Render the lines below as a JSON list of strings, with one string per line and no entries for blank lines.

──────── Data in this exercise ────────

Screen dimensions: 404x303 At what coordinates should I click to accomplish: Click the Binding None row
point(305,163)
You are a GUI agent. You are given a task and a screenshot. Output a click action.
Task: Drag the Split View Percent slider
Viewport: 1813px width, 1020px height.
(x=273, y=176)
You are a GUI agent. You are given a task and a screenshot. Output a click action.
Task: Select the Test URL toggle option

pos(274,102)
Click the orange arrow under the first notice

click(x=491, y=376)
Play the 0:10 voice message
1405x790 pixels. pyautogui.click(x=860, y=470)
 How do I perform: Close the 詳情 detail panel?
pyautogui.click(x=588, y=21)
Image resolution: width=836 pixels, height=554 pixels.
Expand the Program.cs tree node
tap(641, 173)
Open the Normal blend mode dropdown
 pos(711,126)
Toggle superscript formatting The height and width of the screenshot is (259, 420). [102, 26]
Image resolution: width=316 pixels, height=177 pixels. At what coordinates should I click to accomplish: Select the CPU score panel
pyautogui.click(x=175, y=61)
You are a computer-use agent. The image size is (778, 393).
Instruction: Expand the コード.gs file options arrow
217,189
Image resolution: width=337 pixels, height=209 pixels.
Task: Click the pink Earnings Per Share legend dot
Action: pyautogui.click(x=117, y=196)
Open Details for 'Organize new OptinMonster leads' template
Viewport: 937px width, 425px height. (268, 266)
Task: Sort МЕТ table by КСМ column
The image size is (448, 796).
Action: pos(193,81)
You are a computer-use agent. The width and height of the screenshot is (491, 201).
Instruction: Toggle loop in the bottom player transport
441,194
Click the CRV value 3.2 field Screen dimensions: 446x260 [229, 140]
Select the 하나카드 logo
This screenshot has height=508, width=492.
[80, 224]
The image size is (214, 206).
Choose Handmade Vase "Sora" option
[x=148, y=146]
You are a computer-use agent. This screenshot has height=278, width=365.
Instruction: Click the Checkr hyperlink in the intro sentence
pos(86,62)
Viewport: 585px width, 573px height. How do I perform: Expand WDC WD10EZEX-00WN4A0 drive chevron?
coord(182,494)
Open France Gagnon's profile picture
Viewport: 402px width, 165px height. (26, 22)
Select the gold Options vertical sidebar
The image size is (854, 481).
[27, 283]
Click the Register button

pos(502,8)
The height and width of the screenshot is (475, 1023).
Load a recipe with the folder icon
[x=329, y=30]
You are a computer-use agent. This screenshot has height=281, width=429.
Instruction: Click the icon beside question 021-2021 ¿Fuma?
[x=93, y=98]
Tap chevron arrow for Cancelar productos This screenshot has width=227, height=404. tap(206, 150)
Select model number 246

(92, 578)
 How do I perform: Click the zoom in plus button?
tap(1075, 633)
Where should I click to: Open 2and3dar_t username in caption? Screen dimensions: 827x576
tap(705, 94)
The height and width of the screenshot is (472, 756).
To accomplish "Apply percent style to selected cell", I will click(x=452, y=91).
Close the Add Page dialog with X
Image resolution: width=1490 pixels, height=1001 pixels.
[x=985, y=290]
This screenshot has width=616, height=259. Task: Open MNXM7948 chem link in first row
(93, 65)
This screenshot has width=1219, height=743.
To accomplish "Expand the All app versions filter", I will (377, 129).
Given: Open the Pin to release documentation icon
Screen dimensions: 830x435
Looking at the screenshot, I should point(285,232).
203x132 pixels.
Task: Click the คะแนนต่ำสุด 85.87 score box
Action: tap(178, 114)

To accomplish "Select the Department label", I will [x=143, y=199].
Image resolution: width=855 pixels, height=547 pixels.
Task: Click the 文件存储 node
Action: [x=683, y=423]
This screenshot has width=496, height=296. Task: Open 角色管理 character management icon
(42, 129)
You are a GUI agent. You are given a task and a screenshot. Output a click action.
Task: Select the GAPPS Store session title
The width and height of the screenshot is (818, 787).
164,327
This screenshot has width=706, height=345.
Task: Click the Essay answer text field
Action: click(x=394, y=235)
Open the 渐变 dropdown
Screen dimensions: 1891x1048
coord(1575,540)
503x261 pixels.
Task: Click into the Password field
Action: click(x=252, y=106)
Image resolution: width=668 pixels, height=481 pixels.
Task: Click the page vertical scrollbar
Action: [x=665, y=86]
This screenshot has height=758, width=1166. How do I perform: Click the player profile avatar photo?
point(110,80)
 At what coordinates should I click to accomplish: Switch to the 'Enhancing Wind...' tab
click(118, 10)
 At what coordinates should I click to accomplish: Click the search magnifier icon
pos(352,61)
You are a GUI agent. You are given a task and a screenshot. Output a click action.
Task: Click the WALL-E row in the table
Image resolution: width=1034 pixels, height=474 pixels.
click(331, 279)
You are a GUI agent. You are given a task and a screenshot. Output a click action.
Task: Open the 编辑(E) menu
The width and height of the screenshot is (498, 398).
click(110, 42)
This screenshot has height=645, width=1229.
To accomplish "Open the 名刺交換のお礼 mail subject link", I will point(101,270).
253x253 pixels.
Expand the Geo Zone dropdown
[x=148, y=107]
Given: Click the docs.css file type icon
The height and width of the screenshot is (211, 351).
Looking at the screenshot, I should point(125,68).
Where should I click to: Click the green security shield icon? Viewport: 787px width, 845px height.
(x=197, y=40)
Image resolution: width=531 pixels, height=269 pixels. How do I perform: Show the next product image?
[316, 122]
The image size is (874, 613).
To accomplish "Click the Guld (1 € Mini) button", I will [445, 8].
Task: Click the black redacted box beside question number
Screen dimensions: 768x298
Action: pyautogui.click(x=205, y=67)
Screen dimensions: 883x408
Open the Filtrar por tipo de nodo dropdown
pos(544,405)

────────

Reply:
[
  "Screen dimensions: 404x303 At what coordinates should I click to accomplish: Click the Binding None row",
  "point(305,163)",
  "You are a GUI agent. You are given a task and a screenshot. Output a click action.",
  "Task: Drag the Split View Percent slider",
  "Viewport: 1813px width, 1020px height.",
  "(x=273, y=176)",
  "You are a GUI agent. You are given a task and a screenshot. Output a click action.",
  "Task: Select the Test URL toggle option",
  "pos(274,102)",
  "Click the orange arrow under the first notice",
  "click(x=491, y=376)",
  "Play the 0:10 voice message",
  "1405x790 pixels. pyautogui.click(x=860, y=470)",
  " How do I perform: Close the 詳情 detail panel?",
  "pyautogui.click(x=588, y=21)",
  "Image resolution: width=836 pixels, height=554 pixels.",
  "Expand the Program.cs tree node",
  "tap(641, 173)",
  "Open the Normal blend mode dropdown",
  " pos(711,126)",
  "Toggle superscript formatting The height and width of the screenshot is (259, 420). [102, 26]",
  "Image resolution: width=316 pixels, height=177 pixels. At what coordinates should I click to accomplish: Select the CPU score panel",
  "pyautogui.click(x=175, y=61)",
  "You are a computer-use agent. The image size is (778, 393).",
  "Instruction: Expand the コード.gs file options arrow",
  "217,189",
  "Image resolution: width=337 pixels, height=209 pixels.",
  "Task: Click the pink Earnings Per Share legend dot",
  "Action: pyautogui.click(x=117, y=196)",
  "Open Details for 'Organize new OptinMonster leads' template",
  "Viewport: 937px width, 425px height. (268, 266)",
  "Task: Sort МЕТ table by КСМ column",
  "The image size is (448, 796).",
  "Action: pos(193,81)",
  "You are a computer-use agent. The width and height of the screenshot is (491, 201).",
  "Instruction: Toggle loop in the bottom player transport",
  "441,194",
  "Click the CRV value 3.2 field Screen dimensions: 446x260 [229, 140]",
  "Select the 하나카드 logo",
  "This screenshot has height=508, width=492.",
  "[80, 224]",
  "The image size is (214, 206).",
  "Choose Handmade Vase \"Sora\" option",
  "[x=148, y=146]",
  "You are a computer-use agent. This screenshot has height=278, width=365.",
  "Instruction: Click the Checkr hyperlink in the intro sentence",
  "pos(86,62)",
  "Viewport: 585px width, 573px height. How do I perform: Expand WDC WD10EZEX-00WN4A0 drive chevron?",
  "coord(182,494)",
  "Open France Gagnon's profile picture",
  "Viewport: 402px width, 165px height. (26, 22)",
  "Select the gold Options vertical sidebar",
  "The image size is (854, 481).",
  "[27, 283]",
  "Click the Register button",
  "pos(502,8)",
  "The height and width of the screenshot is (475, 1023).",
  "Load a recipe with the folder icon",
  "[x=329, y=30]",
  "You are a computer-use agent. This screenshot has height=281, width=429.",
  "Instruction: Click the icon beside question 021-2021 ¿Fuma?",
  "[x=93, y=98]",
  "Tap chevron arrow for Cancelar productos This screenshot has width=227, height=404. tap(206, 150)",
  "Select model number 246",
  "(92, 578)",
  " How do I perform: Click the zoom in plus button?",
  "tap(1075, 633)",
  "Where should I click to: Open 2and3dar_t username in caption? Screen dimensions: 827x576",
  "tap(705, 94)",
  "The height and width of the screenshot is (472, 756).",
  "To accomplish \"Apply percent style to selected cell\", I will click(x=452, y=91).",
  "Close the Add Page dialog with X",
  "Image resolution: width=1490 pixels, height=1001 pixels.",
  "[x=985, y=290]",
  "This screenshot has width=616, height=259. Task: Open MNXM7948 chem link in first row",
  "(93, 65)",
  "This screenshot has width=1219, height=743.",
  "To accomplish \"Expand the All app versions filter\", I will (377, 129).",
  "Given: Open the Pin to release documentation icon",
  "Screen dimensions: 830x435",
  "Looking at the screenshot, I should point(285,232).",
  "203x132 pixels.",
  "Task: Click the คะแนนต่ำสุด 85.87 score box",
  "Action: tap(178, 114)",
  "To accomplish \"Select the Department label\", I will [x=143, y=199].",
  "Image resolution: width=855 pixels, height=547 pixels.",
  "Task: Click the 文件存储 node",
  "Action: [x=683, y=423]",
  "This screenshot has width=496, height=296. Task: Open 角色管理 character management icon",
  "(42, 129)",
  "You are a GUI agent. You are given a task and a screenshot. Output a click action.",
  "Task: Select the GAPPS Store session title",
  "The width and height of the screenshot is (818, 787).",
  "164,327",
  "This screenshot has width=706, height=345.",
  "Task: Click the Essay answer text field",
  "Action: click(x=394, y=235)",
  "Open the 渐变 dropdown",
  "Screen dimensions: 1891x1048",
  "coord(1575,540)",
  "503x261 pixels.",
  "Task: Click into the Password field",
  "Action: click(x=252, y=106)",
  "Image resolution: width=668 pixels, height=481 pixels.",
  "Task: Click the page vertical scrollbar",
  "Action: [x=665, y=86]",
  "This screenshot has height=758, width=1166. How do I perform: Click the player profile avatar photo?",
  "point(110,80)",
  " At what coordinates should I click to accomplish: Switch to the 'Enhancing Wind...' tab",
  "click(118, 10)",
  " At what coordinates should I click to accomplish: Click the search magnifier icon",
  "pos(352,61)",
  "You are a GUI agent. You are given a task and a screenshot. Output a click action.",
  "Task: Click the WALL-E row in the table",
  "Image resolution: width=1034 pixels, height=474 pixels.",
  "click(331, 279)",
  "You are a GUI agent. You are given a task and a screenshot. Output a click action.",
  "Task: Open the 编辑(E) menu",
  "The width and height of the screenshot is (498, 398).",
  "click(110, 42)",
  "This screenshot has height=645, width=1229.",
  "To accomplish \"Open the 名刺交換のお礼 mail subject link\", I will point(101,270).",
  "253x253 pixels.",
  "Expand the Geo Zone dropdown",
  "[x=148, y=107]",
  "Given: Click the docs.css file type icon",
  "The height and width of the screenshot is (211, 351).",
  "Looking at the screenshot, I should point(125,68).",
  "Where should I click to: Click the green security shield icon? Viewport: 787px width, 845px height.",
  "(x=197, y=40)",
  "Image resolution: width=531 pixels, height=269 pixels. How do I perform: Show the next product image?",
  "[316, 122]",
  "The image size is (874, 613).",
  "To accomplish \"Click the Guld (1 € Mini) button\", I will [445, 8].",
  "Task: Click the black redacted box beside question number",
  "Screen dimensions: 768x298",
  "Action: pyautogui.click(x=205, y=67)",
  "Screen dimensions: 883x408",
  "Open the Filtrar por tipo de nodo dropdown",
  "pos(544,405)"
]